TIMELINE: SCHOOL CLOSURES
April 2009: Superintendent Bobbie Gutierrez announces Santa Fe Public Schools is facing a $4.5 million budget shortfall due to dwindling state revenues and proposes closing Larragoite and Alvord elementary schools and Alameda Middle School, just southwest of the downtown area.
March 2010: The school board considers combining students at Larragoite, Alvord and nearby Kaune elementary schools at a new K-8 at the Alameda site, among other options.
May 2010: The consolidation is approved, and Alameda Middle School closes for good. The board proposes consolidating the eastside Acequia Madre and Atalaya
Elementary schools — a plan that meets fierce opposition.
August 2010: Aspen Community Magnet School opens at the old Alameda site with students from the three shuttered elementary schools.
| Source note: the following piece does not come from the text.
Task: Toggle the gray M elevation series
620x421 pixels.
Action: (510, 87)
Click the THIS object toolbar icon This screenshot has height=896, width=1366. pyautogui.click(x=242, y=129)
The brand-new Amy Biehl Community School at Rancho Viejo on the city’s south side opens as a K-6 facility to serve a growing population of kids in the area.
December 2010: More cost-cutting proposals in response to a shortfall of up to $13 million call for closing Acequia Madre.
January 2011: The board takes Acequia Madre off the chopping block. February 2011: Newly elected board members who had opposed plans to close Acequia Madre criticize a plan by the current board to extend Gutierrez’s contract before they take office March 1. But the
contract is approved until June 2013.
February 2012: The board ends Gutierrez’s contract early with a $168,000 payout.
August 2014: The new K-8 El Camino Real Academy opens off N.M. 599 to replace the old Agua Fría Elementary School, and the K-8 Nina Otero Community School opens on the city’s south side. Both are intended to help ease overcrowding in the area.
January 2016: The school board and Superintendent Joel Boyd, who stepped into the job in August 2012, propose consolidating Capshaw and De Vargas middle schools, both in the midtown area. The plan generates an uproar.
April 2017: The school board and Superintendent Veronica García, who started the job in August 2016, announce a plan to consolidate E.J. Martinez and Nava
elementary schools to address another budget shortfall. The plan eventually is abandoned.
August 2017: The new Milagro Middle School opens on the Capshaw campus after a phased-in consolidation of Capshaw and De Vargas. August 2019: Milagro moves into a brand-new campus constructed on the site of the old De Vargas school.
September 2019: Board member Maureen Cashmon and NEA-Santa Fe President Grace Meyer, with support from Lorraine Price, push a plan to close E.J., Nava and Acequia Madre elementary schools to address declining enrollment, aging facilities and equity issues.
November 2019: The school closure plan, which faced sharp criticism, is rejected by the board.